I love kids.  The thing is, they don’t mind if you are awkward.  They are generally very accepting.  They go with the flow and aren’t judging you.  Kids love to joke, so you can always say something that will get them going and open them up. 

Post # 13
Member
1856 posts
Buzzing bee
  • Wedding: March 2013

It is totally different with your own.

While I *love* babies (soooo bad), I really don’t like kids. In fact, I usually *hate* other people’s children, although it may be more related to their parenting… I don’t like talking to them, playing with them, being around them; I find them irritating. Sometimes I even find my own child irritating. But I’ve raised my child to be a pretty great little human being, so I find her pretty tolerable 99% of the time, and we very much want another kid.

Your awkward exchange is pretty funny – most kids are really awkward being introduced to their parents’ friends/colleagues.

Post # 14
Member
1459 posts
Bumble bee
  • Wedding: July 2017 - Bristol zoo

Oooh children terrify me XD When they’re older I just don’t know what to say and want to hide (helping out mother doing school stuff). But then when they’re babies I’m convinced they’re breaking when I hold them.

 

It probably would be different with your own child, partly because you grow up with them (I’m certainly hoping that I’ll grow out of my baby crushing fear).

Post # 15
Member
595 posts
Busy bee
  • Wedding: January 2012

I feel you here.

I actually quite like children and over the past few years was surprised to learn that I enjoy working with babies and toddlers as well as elementary school aged kids and teens. But I feel like I’m super awkward around kids. Like you, I never seem to know what to say.
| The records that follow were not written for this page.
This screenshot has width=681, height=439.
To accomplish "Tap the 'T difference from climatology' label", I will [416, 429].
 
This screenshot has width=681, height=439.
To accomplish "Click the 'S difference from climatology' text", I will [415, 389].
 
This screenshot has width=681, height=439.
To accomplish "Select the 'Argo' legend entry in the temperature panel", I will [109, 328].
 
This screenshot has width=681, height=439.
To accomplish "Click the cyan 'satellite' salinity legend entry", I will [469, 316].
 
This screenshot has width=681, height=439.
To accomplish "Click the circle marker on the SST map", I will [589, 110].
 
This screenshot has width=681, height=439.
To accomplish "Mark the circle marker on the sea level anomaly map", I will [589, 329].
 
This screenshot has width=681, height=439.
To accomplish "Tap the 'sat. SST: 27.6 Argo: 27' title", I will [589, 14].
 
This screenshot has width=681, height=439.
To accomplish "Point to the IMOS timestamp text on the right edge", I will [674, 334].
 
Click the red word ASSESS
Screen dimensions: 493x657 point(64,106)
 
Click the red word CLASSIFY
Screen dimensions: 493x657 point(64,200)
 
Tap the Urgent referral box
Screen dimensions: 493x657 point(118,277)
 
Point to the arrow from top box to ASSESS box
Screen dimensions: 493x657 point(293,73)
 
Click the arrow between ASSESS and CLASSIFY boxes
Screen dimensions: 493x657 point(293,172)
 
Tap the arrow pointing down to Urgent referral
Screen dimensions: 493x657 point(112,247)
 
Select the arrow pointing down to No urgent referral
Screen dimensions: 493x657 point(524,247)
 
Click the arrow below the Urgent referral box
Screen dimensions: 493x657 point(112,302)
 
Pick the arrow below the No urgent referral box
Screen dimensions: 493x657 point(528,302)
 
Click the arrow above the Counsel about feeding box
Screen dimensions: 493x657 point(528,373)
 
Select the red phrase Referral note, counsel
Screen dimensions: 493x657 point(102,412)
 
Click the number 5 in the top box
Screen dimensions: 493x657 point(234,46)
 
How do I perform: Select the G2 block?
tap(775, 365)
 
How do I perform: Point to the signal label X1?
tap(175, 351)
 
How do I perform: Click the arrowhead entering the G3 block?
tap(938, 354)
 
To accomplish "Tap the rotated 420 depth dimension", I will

I’ll ask them about school, what they did over the weekend, a book they have recently read, etc. but I’m never sure if I’m coming off as patronizing or out-of-touch.

Case in Point: I tried to get a conversation started with a middle schooler the other day and the first question I asked them was “How was school today?” I mean, really? That’s the best I could come up with?

My hope is that if we continue to interact with children we will get better at it. Honestly, sometimes when I’m at “grown-up” parties I would rather hang out with the adults’ kids rather than the adults b/c successful adults can be scary! 🙂

Post # 16
Member
8472 posts
Bumble Beekeeper
  • Wedding: July 2012

I don’t really think so.  I don’t enjoy playing with kids or playing kiddie games.  However, I am a teacher and have been told I’m the “best teacher ever.” lol… (I always tell them they’ll have a new favorite every year.)

I think I am good with talking to kids, which is why I went to grad school to change from being a teacher to a guidance counselor. 

My husband’s neices & nephews love me though, so I guess that’s a good thing.